Strengths & Weaknesses
- Freehold title — permanent tenure in a district dominated by 99-year new launches
- Exceptional school catchment — 6 primary/secondary schools within 500m, including Tao Nan, TKGS, and CHIJ (Katong)
- TEL connectivity — Tanjong Katong MRT (0.78km) and Marine Parade MRT (0.95km) now open
- Boutique scale — 16 units, no crowded pools or oversubscribed facilities
- PSF discount — ~35-40% below new-launch D15 comparables (Grand Dunman, Emerald of Katong)

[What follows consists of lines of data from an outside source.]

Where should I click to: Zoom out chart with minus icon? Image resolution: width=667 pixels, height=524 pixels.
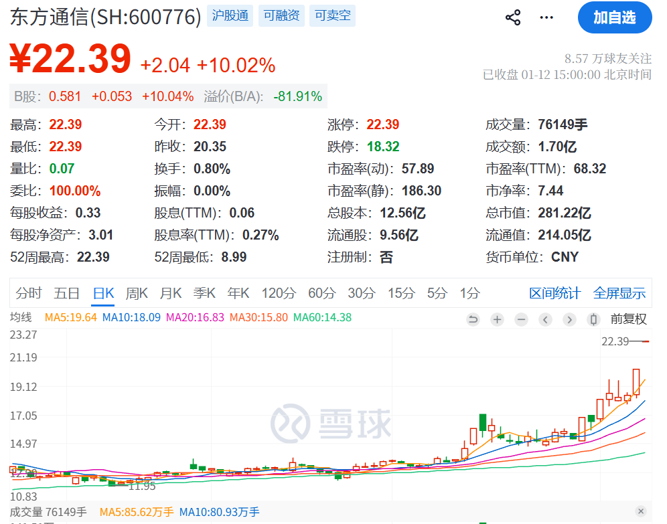click(521, 319)
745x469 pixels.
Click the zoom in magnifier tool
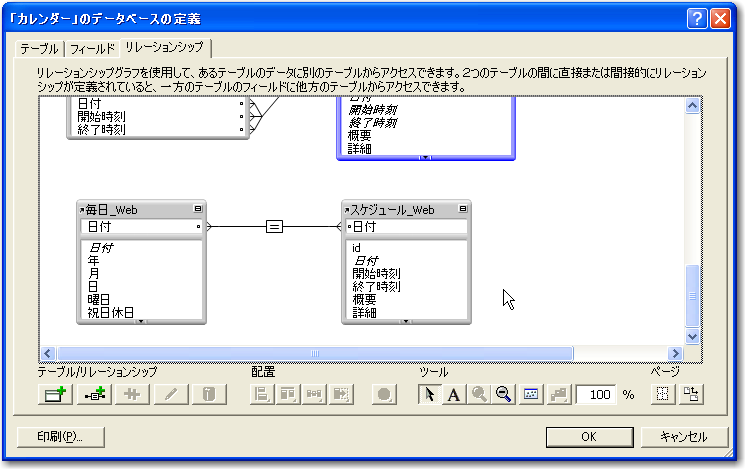pyautogui.click(x=479, y=394)

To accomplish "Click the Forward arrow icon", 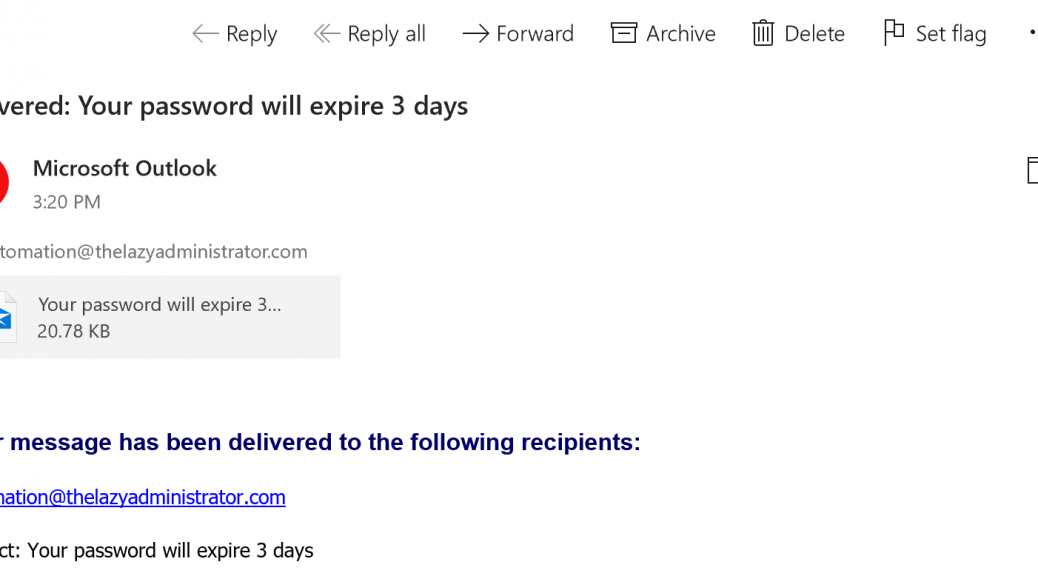I will point(475,33).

- Proven appreciation — PSF rose from S$1,394 to S$1,715 over the transaction record window
- Low maintenance fees — lean MCST, no resort infrastructure to sustain
- Quiet residential street — Haig Avenue carries minimal through-traffic
- Walkable Katong lifestyle — East Coast Road dining, heritage shophouses, I12 Katong nearby
- East Coast Park access — park connector linkages within a short cycling distance
- Minimal facilities — small pool only, no gym, no function rooms, no BBQ pits
- MRT walk is genuine — 0.78km to Tanjong Katong MRT is a 10-min walk in Singapore heat
- Units are 20 years old — renovation budget should be expected, especially bathrooms and kitchen
- Very low transaction volume — illiquid resale market (7 sales on record), may take longer to exit
- No new-build appeal — buyers seeking fresh layouts, high ceilings, or smart-home features will be disappointed
- Limited upside from en-bloc — small 16-unit site makes collective sale economics challenging
- Low gross yield at 3.18% — below Singapore average for yield-focused investors
- Limited rental demand breadth — boutique size constrains tenant pool and leasing flexibility
Verdict
Haig Eleven is a single-thesis purchase: you are paying for a freehold title on Haig Avenue, in the middle of a school belt that most families in Singapore would consider exceptional, in a low-density residential enclave that has appreciated steadily and will not be crowded out by new development. Everything else — the boutique scale, the minimal facilities, the older fittings — flows directly from that thesis. For buyers who accept the trade-off clearly, this is a well-suited acquisition. For buyers who need a gymnasium, a function room, or a development that impresses visitors, the answer is elsewhere in D15.
The comparison against district mega-launches is instructive rather than competitive. Grand Dunman, Emerald of Katong, and The Continuum are fundamentally different products: 800–1,000-unit developments priced at S$2,500–2,800 psf with full resort facilities, fresh leases, and high-floor views. Haig Eleven asks roughly S$1,500–1,700 psf freehold — a discount of over 35%. The question is not which is “better” but whether the buyer values scale and newness over tenure and intimacy. Long-term owner-occupiers with school-age children, or investors comfortable with modest yield in exchange for capital preservation, tend to find this trade-off compelling.
The en-bloc outlook — scored at 52 — is realistic for a 16-unit site: land area is limited, and the DC charges and transaction costs for a collective sale at this scale are non-trivial. En-bloc should not be a primary investment thesis here. The case rests instead on the TEL bed-in, the enduring school catchment premium, and the scarcity of freehold Haig Avenue addresses at sub-S$1,800 psf in a district where new launches habitually clear S$2,500 psf on launch weekend.